Wednesday, July 31, 2013

Chicago: The Next Detroit




It looks like Detroit may yet have competition for the distinction of America’s most poorly run city. The unprecedented triple-drop in Chicago’s bond rating and the city’s shiny new long-term debt figure—$29 billion—should have pols quaking in their boots. The
Chicago Sun-Times has published some distressing numbers from Chicago’s recent audits:

    •    The number of “physical arrests” by Chicago Police officers declined again — from 152,740 in 2011 to 145,390 in 2012. That continues a six-year trend that coincides with the hiring slowdown that caused a dramatic decline in the number of police officers. Police made 227,576 arrests in 2006. The number of arrests has been dropping like a rock ever since….

    •    Emergency responses continued their steady rise — to 472,752. That’s up from 300,971 in 2006.…

    •    The 55 percent subsidy to retiree health care that Emanuel wants to phase out and retirees are suing to maintain cost the city $97.5 million in 2012.
 
  •    The condition of Chicago’s four city employee pension funds is growing ever more precarious. The firefighters pension fund has assets to cover just 25 percent of liabilities, followed by: Police (31 percent); Municipal Employees (38 percent) and Laborers (56 percent).

In addition to the pension, law enforcement, and emergency response concerns that remind us of a certain bankrupt city across the lake, the report notes that three of Chicago’s four largest private employers (JP Morgan, Accenture LLP, and Northern Trust) are in finance. It seems like blue cities have a codependent relationship with the one percenters progressives claim to hate.
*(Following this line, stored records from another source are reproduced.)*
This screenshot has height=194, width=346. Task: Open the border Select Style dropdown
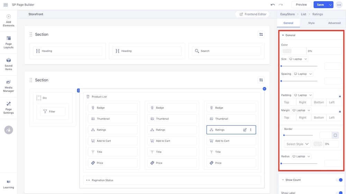click(x=297, y=144)

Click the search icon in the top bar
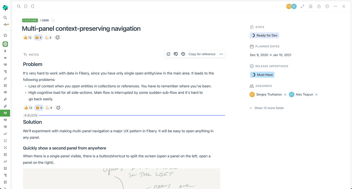click(19, 6)
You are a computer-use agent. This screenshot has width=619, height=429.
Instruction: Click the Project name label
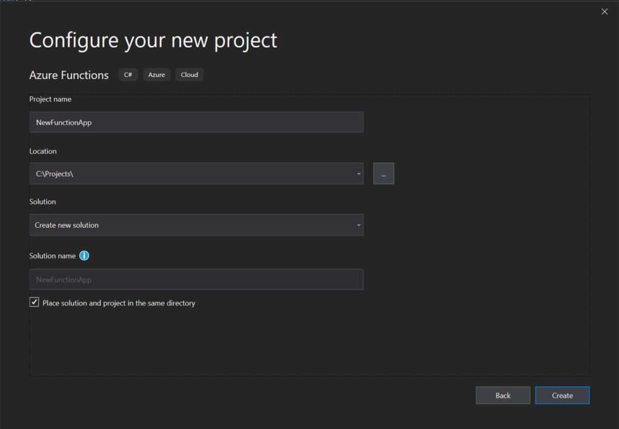pyautogui.click(x=50, y=99)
It hasn’t all hit the fan quite yet, but Chicago seems perilously close to real trouble. The city is all out of money, and with an imploding public education system and harrowing levels of violence, it is losing residents fast. Illinois, which itself lost more than 800,000 people to out-migration in the past two decades, is essentially Chicago on a larger scale, with hundreds of billions in unfunded pension liabilities and complete political sclerosis. The state cannot bail out Chicago, and judging by the feds’ reluctance to even lift a finger for Detroit, Chicago shouldn’t expect much more.

Stories like these tend to expose the pointlessness of a lot of American political debate. Defenders of the blue social model will prattle on about its many virtues, and they certainly have some accomplishments to point to. But ultimately the blue model is no longer a matter of choice: cities like Detroit and Chicago and states like Illinois will eventually have to shift away from blue policies whether they like them or not. When the money runs out, one of the luxuries you can no longer afford is self-deception.

We hope that an economic recovery will give cities like Chicago some more time to make adjustments, but if the past is any guide to future behavior, any new income the city sees will be spent on maintaining a Potemkin façade, with the next inevitable downturn finding Chicago in worse shape than ever.